Sempre fui uma pessoa cheia de medos. Na infância tinha medo da morte. Não medo de morrer, mas de fazer parte de um cenário que me atemorizava. Sentia-me protagonista, ou coadjuvante de uma peça teatral lúgubre. Naquela época, os velórios ocorriam na residência do finado. Logo, as salas se transformavam em capelas com todos os aparatos e velava-se o falecido por 24 horas. Quantos anos decorriam e não apagávamos da memória aquela cena. Um evento extremamente doloroso para adultos, no imaginário infantil tinha o peso multiplicado. Como entrar naquela peça depois sem enxergar o parente falecido?

Havia uma simbologia tétrica em tudo aquilo. Pendurava-se na porta da casa, ou ao lado dela, uma mão de bronze, com um tule roxo. Enxergava-se à distância. Era como se o morto estivesse querendo te pegar pela mão. Rezei durante anos para que não morresse alguém enquanto morássemos naquela casa, para não ter que passar por aquela difícil situação ou ao menos que não ocorresse enquanto eu ainda fosse criança. Antecipava o Estatuto da Criança na minha cabeça de menina. A velha ideia de que ao crescer os medos desaparecem.

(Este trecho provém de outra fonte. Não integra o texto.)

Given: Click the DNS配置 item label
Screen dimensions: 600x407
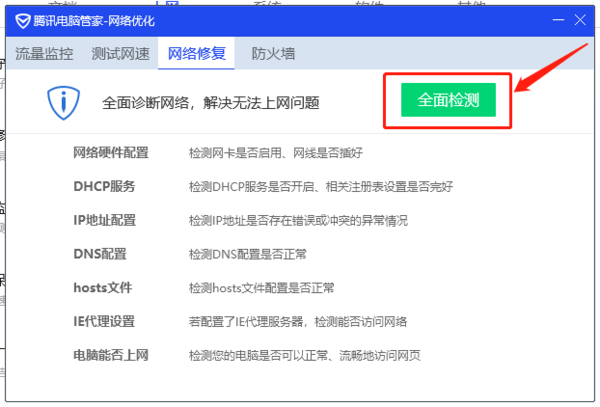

Poderia discorrer mais sobre esse medo comum, mas não iria sobrar crônica para os outros. Então, vamos adiante. Havia outros medos. Medinhos. Nada trágicos. Nada infantis. Será que não?

Andar de avião. Esse, graças a Deus, superado! Ufa! Se possível, andaria todos os meses. Ruim é rodar três horas de carro até o aeroporto. Nem tanto ao céu, nem tanto à água. Já tive muito medo de água. Mas tenho progredido. Dei um passo à frente no que tange a essa onda que nos engole em uma só tragada. Já andei de jangada, de lancha. Só tem uma coisa que ainda não consegui fazer na água. Nadar. Não consigo tirar o pé do chão e me soltar. Ficar livre como um peixe. Não teve milagre terapêutico ou terapeuta milagroso para me soltar. Sou da terra. Por isso mesmo que digo que "ando de avião", "ando de jangada", "ando de lancha". O pezinho fica ali, firme no assoalho.

Talvez, eu tenha é medo de perder a cabeça, o controle, sei lá! É isso!!! Controle. Preciso ter o controle de mim mesma. Saber onde piso. Não é à toa que em família me chamam de comandante, quisera eu, mas na verdade isso tudo envolve o velho medo de perder alguém. É a mãozinha de bronze lá na antiga casa que ainda acena com um tule seco.